Back about 5 years ago, Community Power originated as a campaign called Minneapolis Energy Options whose goal was to try to get both utilities (Xcel and Centerpoint) to be more willing to help the City of Minneapolis meet its Climate Action Plan goals. The early thought leaders behind the campaign were driven by a vision of Minneapolis having locally-owned renewable power projects that keep wealth circulating though our community with creation of good-paying clean energy jobs. At the time, Xcel Energy was using its monopoly power to make it difficult for us to do local renewable energy (to a greater extent than it is today). The result of our grassroots campaign (an interesting but long story) is that we led Xcel and Centerpoint 3 years ago to form the nations’ first Clean Energy Partnership with a local City Government on the pretext of helping the Minneapolis meet its ambitious climate and energy goals (which eventually included 80% greenhouse gas emissions reduction by 2050).  

 

  The Minneapolis Clean Energy Partnership spent the bulk of its first year and a half’s worth of work with getting data on energy use & demographics down to the census tract level in order to create targets and set the baselines to measure its eventual success.

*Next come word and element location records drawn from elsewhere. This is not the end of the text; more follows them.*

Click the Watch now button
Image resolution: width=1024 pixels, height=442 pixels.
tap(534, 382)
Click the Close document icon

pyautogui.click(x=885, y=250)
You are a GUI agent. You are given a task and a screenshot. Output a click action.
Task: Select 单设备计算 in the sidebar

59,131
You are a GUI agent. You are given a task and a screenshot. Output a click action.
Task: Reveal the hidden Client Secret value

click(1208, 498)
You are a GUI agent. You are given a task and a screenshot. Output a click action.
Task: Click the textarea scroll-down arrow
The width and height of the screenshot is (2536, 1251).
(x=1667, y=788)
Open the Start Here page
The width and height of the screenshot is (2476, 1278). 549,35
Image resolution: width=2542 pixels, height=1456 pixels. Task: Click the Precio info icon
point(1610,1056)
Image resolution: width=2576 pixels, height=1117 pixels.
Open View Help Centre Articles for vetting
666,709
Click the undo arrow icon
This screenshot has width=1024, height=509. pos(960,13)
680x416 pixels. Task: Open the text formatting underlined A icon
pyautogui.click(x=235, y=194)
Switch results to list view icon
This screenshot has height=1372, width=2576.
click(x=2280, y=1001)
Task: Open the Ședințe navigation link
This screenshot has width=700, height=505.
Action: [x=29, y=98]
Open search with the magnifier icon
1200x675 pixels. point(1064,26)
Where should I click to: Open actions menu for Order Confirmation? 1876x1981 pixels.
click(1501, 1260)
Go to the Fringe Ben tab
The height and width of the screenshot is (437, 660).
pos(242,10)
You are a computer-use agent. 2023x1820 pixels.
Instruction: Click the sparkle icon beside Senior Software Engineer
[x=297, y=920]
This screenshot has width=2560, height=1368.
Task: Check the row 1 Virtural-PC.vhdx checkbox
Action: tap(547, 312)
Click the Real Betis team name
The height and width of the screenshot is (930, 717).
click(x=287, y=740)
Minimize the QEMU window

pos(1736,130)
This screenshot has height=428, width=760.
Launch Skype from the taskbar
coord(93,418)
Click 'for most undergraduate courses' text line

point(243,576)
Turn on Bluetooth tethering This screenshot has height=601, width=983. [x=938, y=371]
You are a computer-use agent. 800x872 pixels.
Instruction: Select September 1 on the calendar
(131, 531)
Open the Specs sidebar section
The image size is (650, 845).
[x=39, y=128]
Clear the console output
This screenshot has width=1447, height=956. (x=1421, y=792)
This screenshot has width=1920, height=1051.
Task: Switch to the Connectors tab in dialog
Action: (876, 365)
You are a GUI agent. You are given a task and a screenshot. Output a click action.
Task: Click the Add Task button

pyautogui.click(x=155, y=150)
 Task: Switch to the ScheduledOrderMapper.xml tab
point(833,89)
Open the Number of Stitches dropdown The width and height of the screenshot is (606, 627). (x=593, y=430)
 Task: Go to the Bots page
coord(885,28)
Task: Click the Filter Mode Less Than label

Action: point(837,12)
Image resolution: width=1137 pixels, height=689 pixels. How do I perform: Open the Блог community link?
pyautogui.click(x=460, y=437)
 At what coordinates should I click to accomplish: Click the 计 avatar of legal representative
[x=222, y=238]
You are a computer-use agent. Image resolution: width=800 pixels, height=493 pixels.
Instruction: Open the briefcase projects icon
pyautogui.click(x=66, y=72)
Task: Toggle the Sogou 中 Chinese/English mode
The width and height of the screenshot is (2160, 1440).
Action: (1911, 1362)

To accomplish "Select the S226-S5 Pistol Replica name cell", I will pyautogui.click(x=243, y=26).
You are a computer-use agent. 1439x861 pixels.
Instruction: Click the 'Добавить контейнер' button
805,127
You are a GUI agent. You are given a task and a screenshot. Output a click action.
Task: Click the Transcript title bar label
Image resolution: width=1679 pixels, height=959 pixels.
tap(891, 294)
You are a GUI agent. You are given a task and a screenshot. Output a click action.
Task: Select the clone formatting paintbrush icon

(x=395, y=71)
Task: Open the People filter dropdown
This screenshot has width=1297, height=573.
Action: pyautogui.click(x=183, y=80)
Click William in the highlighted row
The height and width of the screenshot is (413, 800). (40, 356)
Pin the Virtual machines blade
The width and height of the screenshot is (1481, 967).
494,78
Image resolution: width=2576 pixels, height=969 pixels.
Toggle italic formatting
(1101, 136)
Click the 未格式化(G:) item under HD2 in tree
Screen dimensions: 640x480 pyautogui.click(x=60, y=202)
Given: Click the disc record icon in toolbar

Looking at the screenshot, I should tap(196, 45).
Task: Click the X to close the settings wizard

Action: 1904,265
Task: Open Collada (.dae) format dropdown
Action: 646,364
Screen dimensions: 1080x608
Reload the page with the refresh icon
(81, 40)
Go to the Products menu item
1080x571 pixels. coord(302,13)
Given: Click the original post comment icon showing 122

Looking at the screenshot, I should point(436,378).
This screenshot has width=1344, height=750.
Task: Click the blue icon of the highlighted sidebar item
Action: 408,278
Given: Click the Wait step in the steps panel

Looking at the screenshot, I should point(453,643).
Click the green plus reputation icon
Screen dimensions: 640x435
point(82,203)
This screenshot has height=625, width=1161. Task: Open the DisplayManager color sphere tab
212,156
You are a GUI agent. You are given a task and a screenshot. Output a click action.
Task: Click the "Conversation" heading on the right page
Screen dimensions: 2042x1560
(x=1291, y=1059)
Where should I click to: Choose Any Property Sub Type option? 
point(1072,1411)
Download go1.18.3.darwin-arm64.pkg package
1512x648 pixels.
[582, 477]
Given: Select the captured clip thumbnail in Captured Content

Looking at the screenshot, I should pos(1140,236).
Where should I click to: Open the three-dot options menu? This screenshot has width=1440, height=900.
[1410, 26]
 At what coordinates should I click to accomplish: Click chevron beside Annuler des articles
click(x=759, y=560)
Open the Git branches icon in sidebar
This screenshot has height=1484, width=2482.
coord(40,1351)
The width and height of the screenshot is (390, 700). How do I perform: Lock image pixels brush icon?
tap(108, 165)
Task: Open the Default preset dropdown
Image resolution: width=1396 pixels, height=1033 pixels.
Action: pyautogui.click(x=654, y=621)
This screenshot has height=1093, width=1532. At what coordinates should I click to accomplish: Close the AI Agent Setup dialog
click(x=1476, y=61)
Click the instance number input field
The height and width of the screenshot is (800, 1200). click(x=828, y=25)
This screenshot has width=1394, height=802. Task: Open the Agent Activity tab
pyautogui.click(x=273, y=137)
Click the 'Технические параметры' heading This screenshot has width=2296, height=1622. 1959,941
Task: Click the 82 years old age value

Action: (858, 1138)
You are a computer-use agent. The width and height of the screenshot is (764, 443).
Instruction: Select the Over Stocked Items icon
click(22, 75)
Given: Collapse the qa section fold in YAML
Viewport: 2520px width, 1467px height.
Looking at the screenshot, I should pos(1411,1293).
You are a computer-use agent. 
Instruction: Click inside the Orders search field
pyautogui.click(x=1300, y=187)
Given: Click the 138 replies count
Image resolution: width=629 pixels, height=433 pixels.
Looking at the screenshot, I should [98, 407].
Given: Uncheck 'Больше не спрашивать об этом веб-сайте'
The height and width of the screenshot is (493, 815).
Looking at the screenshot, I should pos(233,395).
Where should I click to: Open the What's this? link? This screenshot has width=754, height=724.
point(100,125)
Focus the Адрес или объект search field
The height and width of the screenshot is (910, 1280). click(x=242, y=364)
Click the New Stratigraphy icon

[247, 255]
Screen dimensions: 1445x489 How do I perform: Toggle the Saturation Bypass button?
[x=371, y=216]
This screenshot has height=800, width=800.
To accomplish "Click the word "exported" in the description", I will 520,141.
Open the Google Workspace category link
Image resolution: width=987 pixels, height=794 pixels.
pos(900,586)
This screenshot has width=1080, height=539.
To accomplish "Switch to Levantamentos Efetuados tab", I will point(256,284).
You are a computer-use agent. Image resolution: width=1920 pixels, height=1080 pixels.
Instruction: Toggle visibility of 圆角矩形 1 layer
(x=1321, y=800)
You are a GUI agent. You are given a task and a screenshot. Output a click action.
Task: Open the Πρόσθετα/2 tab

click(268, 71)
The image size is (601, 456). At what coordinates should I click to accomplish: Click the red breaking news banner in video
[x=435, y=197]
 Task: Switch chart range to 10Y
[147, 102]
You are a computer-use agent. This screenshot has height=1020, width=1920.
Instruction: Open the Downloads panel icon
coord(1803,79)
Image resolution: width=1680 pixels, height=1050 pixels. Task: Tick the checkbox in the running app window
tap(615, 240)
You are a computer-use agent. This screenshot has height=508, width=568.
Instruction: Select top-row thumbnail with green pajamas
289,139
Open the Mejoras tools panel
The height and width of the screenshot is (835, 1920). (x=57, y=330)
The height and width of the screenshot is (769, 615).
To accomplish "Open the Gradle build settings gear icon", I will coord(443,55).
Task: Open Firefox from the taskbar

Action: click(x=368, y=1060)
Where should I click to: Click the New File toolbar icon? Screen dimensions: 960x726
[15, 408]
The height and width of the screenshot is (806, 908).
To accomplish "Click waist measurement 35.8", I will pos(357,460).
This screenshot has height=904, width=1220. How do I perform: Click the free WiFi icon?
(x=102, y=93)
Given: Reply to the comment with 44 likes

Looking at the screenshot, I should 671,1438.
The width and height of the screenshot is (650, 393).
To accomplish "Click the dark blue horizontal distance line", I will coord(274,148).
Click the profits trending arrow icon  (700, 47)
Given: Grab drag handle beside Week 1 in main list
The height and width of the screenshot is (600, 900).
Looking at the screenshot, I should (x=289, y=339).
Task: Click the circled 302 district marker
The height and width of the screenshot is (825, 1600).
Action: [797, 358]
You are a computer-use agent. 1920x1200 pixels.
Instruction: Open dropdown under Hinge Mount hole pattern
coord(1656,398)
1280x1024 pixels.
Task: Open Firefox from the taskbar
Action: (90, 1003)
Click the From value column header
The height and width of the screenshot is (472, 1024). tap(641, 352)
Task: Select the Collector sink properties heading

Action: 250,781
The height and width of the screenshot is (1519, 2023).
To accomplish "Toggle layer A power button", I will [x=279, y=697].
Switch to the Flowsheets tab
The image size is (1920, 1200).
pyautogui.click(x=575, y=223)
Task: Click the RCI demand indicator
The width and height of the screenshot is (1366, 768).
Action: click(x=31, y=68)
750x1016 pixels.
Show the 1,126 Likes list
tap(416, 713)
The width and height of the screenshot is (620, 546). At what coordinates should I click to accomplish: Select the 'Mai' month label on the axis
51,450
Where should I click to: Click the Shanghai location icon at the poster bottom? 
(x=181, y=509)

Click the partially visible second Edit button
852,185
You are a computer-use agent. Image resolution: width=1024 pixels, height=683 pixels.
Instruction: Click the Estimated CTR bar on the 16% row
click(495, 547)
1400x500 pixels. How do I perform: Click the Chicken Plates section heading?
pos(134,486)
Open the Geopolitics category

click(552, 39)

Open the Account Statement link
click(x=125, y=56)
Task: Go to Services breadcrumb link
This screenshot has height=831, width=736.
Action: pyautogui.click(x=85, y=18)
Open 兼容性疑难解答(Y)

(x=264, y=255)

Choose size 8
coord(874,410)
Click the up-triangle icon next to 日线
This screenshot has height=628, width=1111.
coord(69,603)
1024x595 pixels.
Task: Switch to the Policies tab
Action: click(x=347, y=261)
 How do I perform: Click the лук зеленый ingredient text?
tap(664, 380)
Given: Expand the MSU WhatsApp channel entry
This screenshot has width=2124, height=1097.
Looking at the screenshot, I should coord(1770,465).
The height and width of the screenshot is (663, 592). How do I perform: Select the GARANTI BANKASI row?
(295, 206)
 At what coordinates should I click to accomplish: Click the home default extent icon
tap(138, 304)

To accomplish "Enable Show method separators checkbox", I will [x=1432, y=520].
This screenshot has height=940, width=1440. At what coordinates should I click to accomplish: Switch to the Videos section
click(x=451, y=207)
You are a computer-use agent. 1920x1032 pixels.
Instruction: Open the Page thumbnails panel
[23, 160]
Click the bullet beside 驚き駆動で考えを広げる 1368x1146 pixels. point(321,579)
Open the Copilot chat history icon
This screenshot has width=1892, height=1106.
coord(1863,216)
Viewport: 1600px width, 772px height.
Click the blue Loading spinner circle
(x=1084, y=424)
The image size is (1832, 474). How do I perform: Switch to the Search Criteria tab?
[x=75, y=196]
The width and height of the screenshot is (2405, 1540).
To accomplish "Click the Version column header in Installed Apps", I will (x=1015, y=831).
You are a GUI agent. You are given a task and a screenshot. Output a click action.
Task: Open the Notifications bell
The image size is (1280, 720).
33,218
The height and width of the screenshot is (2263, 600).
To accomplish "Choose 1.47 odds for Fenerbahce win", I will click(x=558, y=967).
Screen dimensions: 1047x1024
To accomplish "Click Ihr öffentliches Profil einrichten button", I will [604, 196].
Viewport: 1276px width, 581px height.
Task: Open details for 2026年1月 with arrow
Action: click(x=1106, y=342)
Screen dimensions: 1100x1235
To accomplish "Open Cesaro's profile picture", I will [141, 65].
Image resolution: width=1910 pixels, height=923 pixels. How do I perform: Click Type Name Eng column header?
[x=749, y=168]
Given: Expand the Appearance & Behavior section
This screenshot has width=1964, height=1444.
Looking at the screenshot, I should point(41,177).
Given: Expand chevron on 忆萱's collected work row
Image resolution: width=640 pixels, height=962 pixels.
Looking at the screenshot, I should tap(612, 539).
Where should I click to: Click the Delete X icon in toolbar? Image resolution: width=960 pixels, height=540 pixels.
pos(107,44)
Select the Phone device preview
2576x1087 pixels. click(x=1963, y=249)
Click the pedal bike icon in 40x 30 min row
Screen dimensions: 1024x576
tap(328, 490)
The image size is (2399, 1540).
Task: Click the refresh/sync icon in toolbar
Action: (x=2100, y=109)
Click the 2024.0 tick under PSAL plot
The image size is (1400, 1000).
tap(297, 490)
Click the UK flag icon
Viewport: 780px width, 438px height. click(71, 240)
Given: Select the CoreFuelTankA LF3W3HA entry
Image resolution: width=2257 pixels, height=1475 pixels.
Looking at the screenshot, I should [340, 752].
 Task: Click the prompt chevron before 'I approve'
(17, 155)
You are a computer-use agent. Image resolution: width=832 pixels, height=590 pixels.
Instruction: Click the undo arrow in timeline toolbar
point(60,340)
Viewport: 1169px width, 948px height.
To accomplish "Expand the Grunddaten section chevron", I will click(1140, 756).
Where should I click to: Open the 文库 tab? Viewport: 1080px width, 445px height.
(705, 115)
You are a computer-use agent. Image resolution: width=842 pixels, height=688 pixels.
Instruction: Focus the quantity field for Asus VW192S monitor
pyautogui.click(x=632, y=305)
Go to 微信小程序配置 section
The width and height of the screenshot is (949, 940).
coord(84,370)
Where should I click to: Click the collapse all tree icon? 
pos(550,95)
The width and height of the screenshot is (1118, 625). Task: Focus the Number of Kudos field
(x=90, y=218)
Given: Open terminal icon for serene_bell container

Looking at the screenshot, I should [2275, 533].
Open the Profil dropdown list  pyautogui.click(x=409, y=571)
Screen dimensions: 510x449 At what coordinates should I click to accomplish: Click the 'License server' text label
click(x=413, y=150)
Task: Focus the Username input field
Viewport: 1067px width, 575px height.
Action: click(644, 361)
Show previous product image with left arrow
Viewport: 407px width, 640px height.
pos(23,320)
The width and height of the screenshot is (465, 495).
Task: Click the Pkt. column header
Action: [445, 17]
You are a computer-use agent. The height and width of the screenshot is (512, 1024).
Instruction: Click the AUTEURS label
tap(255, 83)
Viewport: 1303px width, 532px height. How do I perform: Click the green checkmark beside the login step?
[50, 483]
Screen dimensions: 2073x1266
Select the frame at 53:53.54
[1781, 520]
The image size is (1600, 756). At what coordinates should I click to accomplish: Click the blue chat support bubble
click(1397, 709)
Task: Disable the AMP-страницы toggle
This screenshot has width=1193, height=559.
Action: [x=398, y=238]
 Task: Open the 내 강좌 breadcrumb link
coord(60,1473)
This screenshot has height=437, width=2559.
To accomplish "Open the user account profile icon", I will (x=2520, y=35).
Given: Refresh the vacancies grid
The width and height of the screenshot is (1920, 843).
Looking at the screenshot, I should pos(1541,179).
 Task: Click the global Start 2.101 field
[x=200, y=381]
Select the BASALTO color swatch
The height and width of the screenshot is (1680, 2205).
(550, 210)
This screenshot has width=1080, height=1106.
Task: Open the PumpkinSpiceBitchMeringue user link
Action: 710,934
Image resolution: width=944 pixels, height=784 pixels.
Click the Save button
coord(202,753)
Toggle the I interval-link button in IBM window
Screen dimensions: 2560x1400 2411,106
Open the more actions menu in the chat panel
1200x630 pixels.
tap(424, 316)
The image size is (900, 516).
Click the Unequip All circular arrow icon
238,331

This was valuable so that the Partnership staff would have the info they need to be confident in guiding how to effectively and wisely spend an increased pool of funds for Clean Energy Partnership efforts such as knowing where the best opportunities are for energy efficiency. However, the Clean Energy Partnership could only go on for so long at its beginning stage before scaling up its promised work on actual reduction in our carbon footprint and fossil fuel dependency. That time has now come given that we have the Clean Energy Franchise Fee Funding plan. Even if what we have before us is not a perfect end-all be-all of a long-term climate plan, it is the plan we have before the City Council right now and would still be a vast improvement from the status quo.